States accuse Meta of ‘cultivating addiction’ to social media in California lawsuit

Attorneys general from a total of 42 states say Meta knowingly designed Facebook and Instagram to get children and teens hooked.

SAN FRANCISCO (CN) — Joined by dozens of other state attorneys general, California Attorney General Rob Bonta sued Meta in federal court on Tuesday saying the company designed Instagram and Facebook to make the social media platforms addictive to children and teens. 

According to the Northern District of California lawsuit, Meta Platforms Inc. and its affiliates violated federal and state laws including the Children’s Online Privacy Protection Act, California's False Advertising Law and California’s Unfair Competition Law.

“Our bipartisan investigation has arrived at a solemn conclusion: Meta has been harming our children and teens, cultivating addiction to boost corporate profits,” Bonta said in a statement. “With today’s lawsuit, we are drawing the line.
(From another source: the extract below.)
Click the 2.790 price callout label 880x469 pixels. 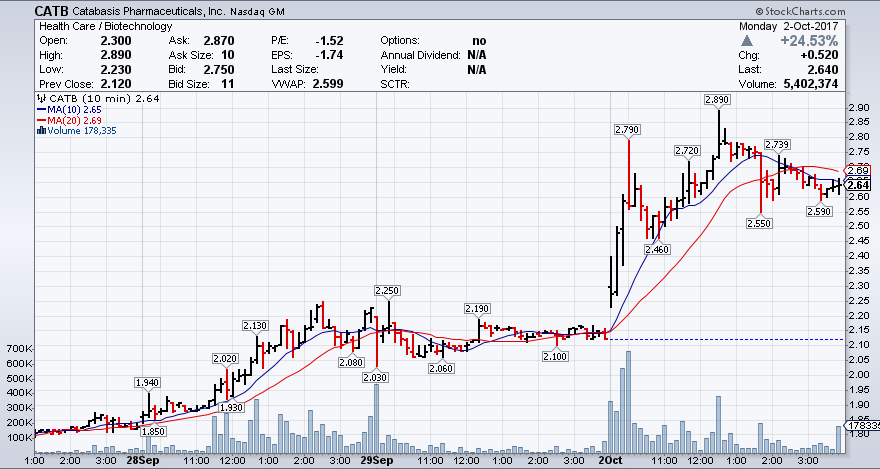[x=627, y=130]
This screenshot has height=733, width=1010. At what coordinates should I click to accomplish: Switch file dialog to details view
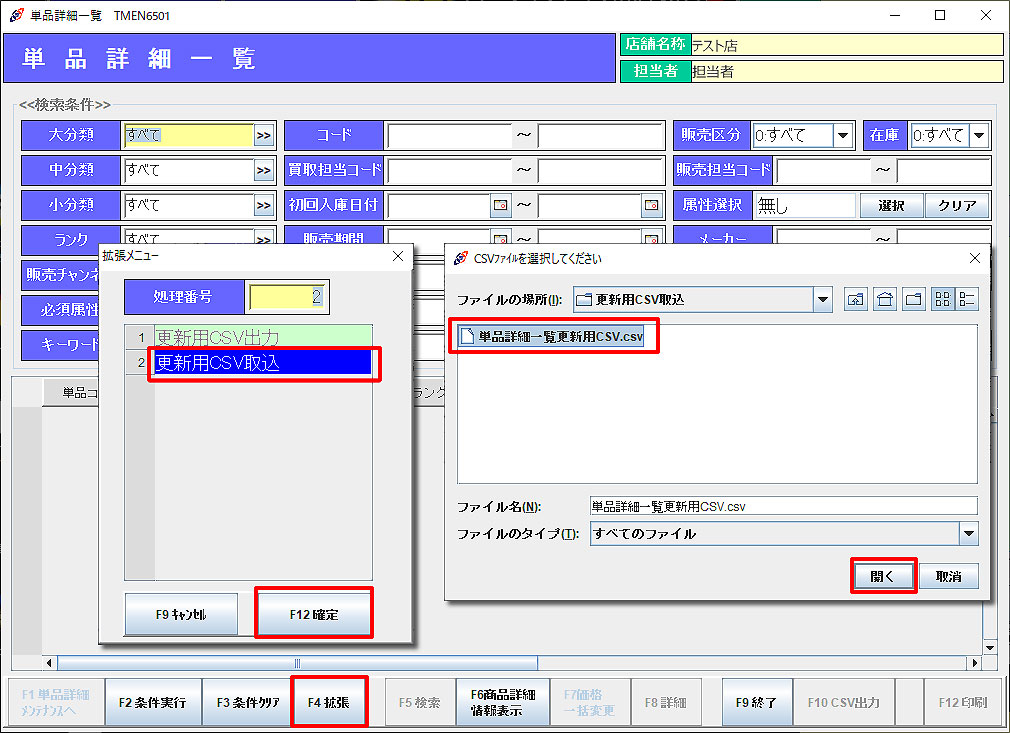(x=966, y=299)

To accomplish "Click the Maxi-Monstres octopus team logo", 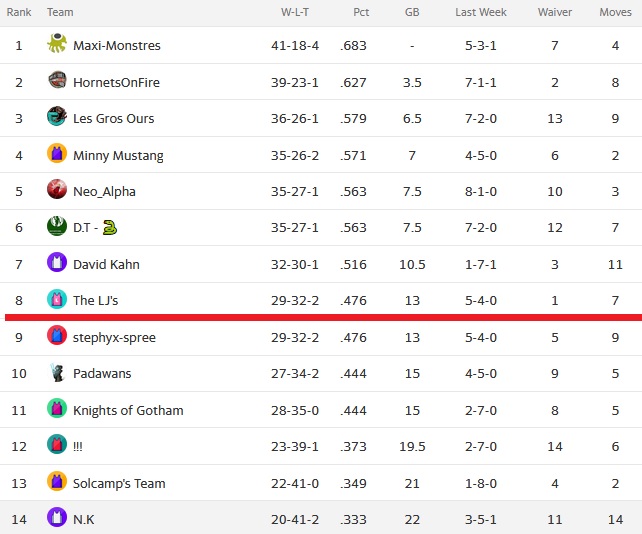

We must protect our children and we will not back down from this fight. It’s a team effort across many states to do the right thing here.”

California's Attorney General holds up a new lawsuit against Meta after a multistate investigation. (Natalie Hanson/ Courthouse News)

In addition to the California suit, filed by 33 states, nine other attorneys general have filed individual suits, according to the New York attorney general's office, for a total of 42 states taking on the social media giant. 

In a press conference alongside Bonta on Tuesday, Tennessee Attorney General Jonathan Skrmetti said the companies have used data and sophisticated designs to maximize the addictive nature of Facebook and Instagram.

“These products are hurting kids, and we know that the company was well aware of the effects its products were having on kids,” he said. 

New Hampshire Attorney General John Formella said nearly half of all of his state’s high school children have recently reported feeling sad or hopeless, and about 10% reported attempting suicide. His office is filing a separate lawsuit in his state against Meta on similar claims.

Colorado Attorney General Phil Weiser added that he thinks the lawsuit shows “we need to be acting to put people’s mental health over the profits of companies.”

The states say Meta built a business model focused on maximizing young users’ time on its platforms; employed psychologically manipulative platform features; published reports purporting to show misleadingly low rates of user harms; and refused to address existing harms to users to conceal and downplay its platforms’ adverse effects. 

According to Bonta's investigation, the company internally admitted to knowing its products are in fact addictive and exploit “vulnerabilities in young developing brains.” He cited a recent national poll in which 35% of children said they almost constantly use one or more of Meta’s social media platforms, and 32% of teenage girls said Instagram makes their body image issues worse. A 2022 Pew Research poll found that 62% of teens used Instagram, although only 32% now use Facebook.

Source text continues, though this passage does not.